Though there are times when we need to. There are times when our mental and emotional health necessitates not beating ourselves up. We need to have good self-esteem. We need to feel good about ourselves, so we don’t slide into depression and despair, unable to function or be productive; and in the extreme, unable to be in community.
Therapist John Bradshaw defines guilt as the feeling that we’ve done something wrong; and shame as the feeling that we’ve exceeded our humanity and have wandered into God’s realm of judgment. But when we embrace our full and broken humanity, we are freed from the responsibility of trying to act like God. And that can feel like a huge weight being lifted off our shoulders. It can feel like being human.

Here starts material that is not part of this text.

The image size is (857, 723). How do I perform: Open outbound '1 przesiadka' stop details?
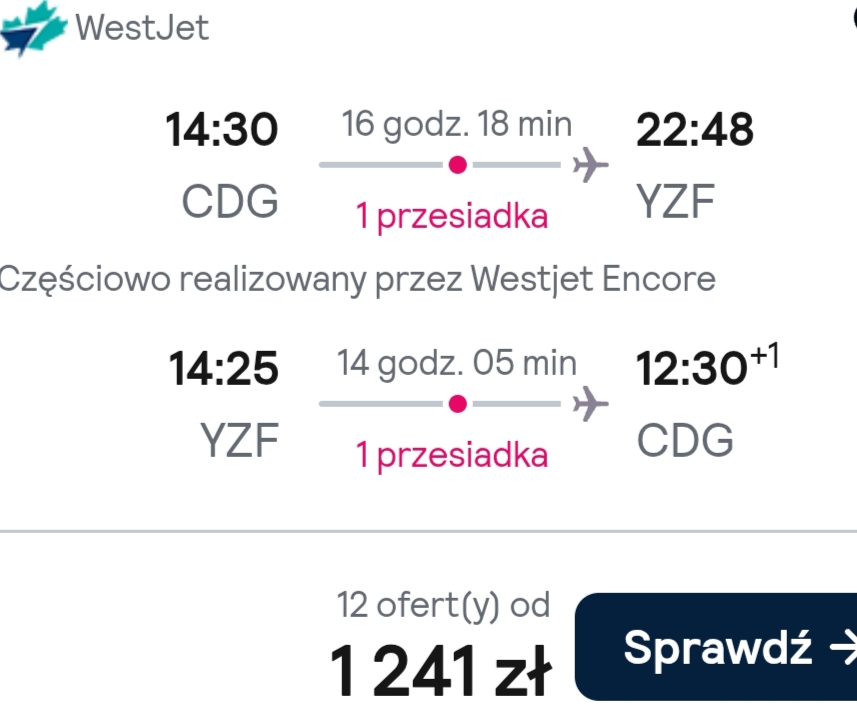click(451, 216)
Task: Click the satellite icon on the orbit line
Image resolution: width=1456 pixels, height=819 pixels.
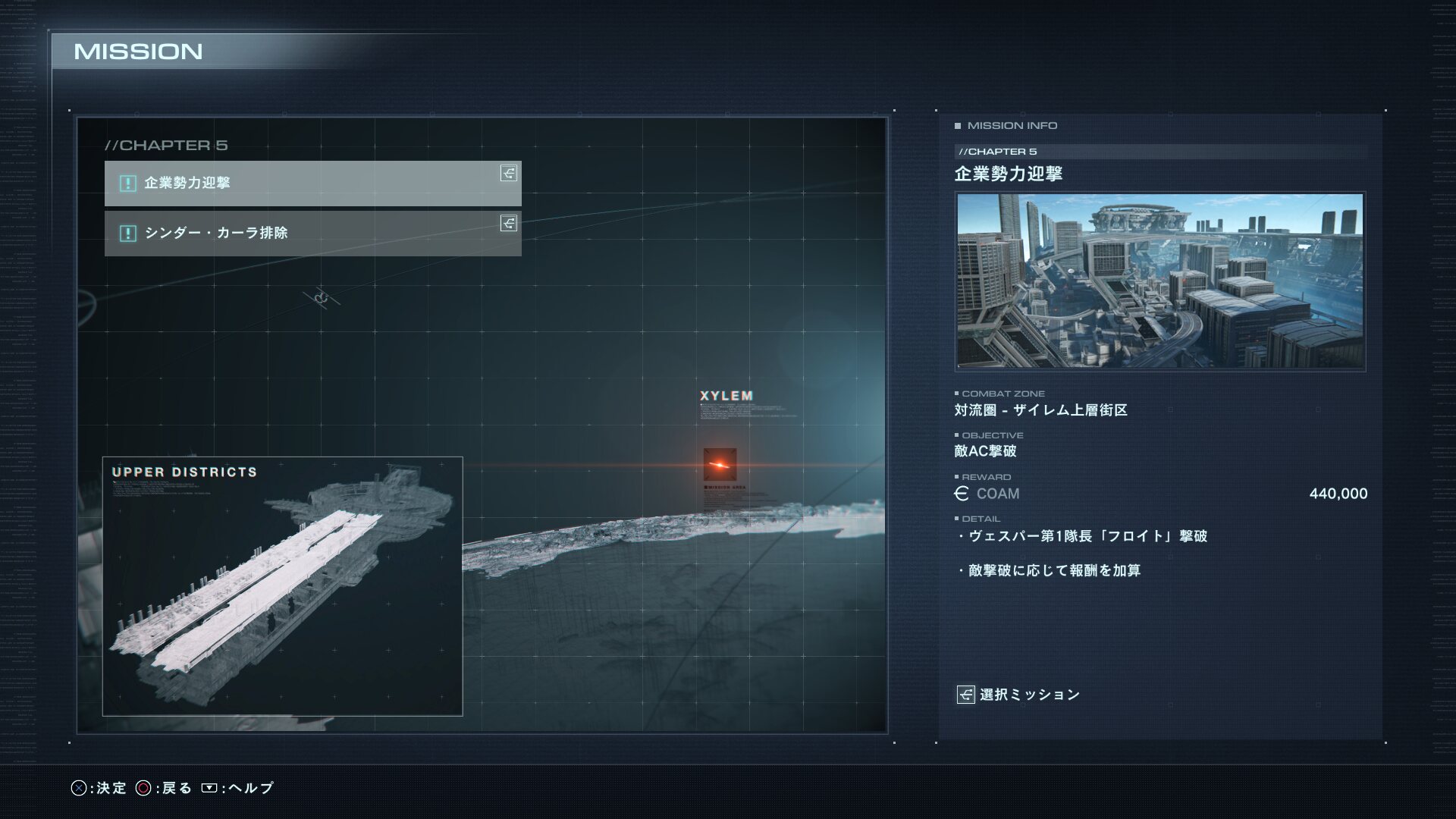Action: click(x=322, y=298)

But we’re pretty good some times at rationalizing what we do even when the still small voice within may caution us against it. Look around when you shop, and you may see young children in grocery carts being fed cookies or other foods while mom or dad is still shopping (and before anything is paid for). If what was being eaten is from a “package of __” which will be paid for (as much of it is), then “no harm done.” But if it’s from a bulk food bin, or some produce which must first be weighed, then what do we call that? There are things that are far worse; but when collectively, we do or say nothing in response to this kind of behavior (or something far worse), all we really do is enable it.
There used to be a pretty funny TV commercial which started out with “When your cable’s on the fritz you get frustrated.” and ends with “Don’t have a grandson with a dog collar.” It illustrates the apparently undesired cascading effects of making bad choices. Now we certainly need to take the logs out of our own eyes before we can see the splinters in the eyes of our sisters and brothers; but to the degree that there is no accountability, there can be no community. And without community, there can be no accountability.
But we’re just the way God made us. We are naked before God, who sees all of our flaws and imperfections, and still could not love us more. But when this love becomes overshadowed by our flaws and imperfections, it’s because we have ignored God’s yardstick, and have let the folding rulers of the world measure us. This Lent, let’s rediscover the wonder and joy and humility in the limits of just being human; knowing that God loves us just the way we are. And that God meets us more than half way, in Christ Jesus.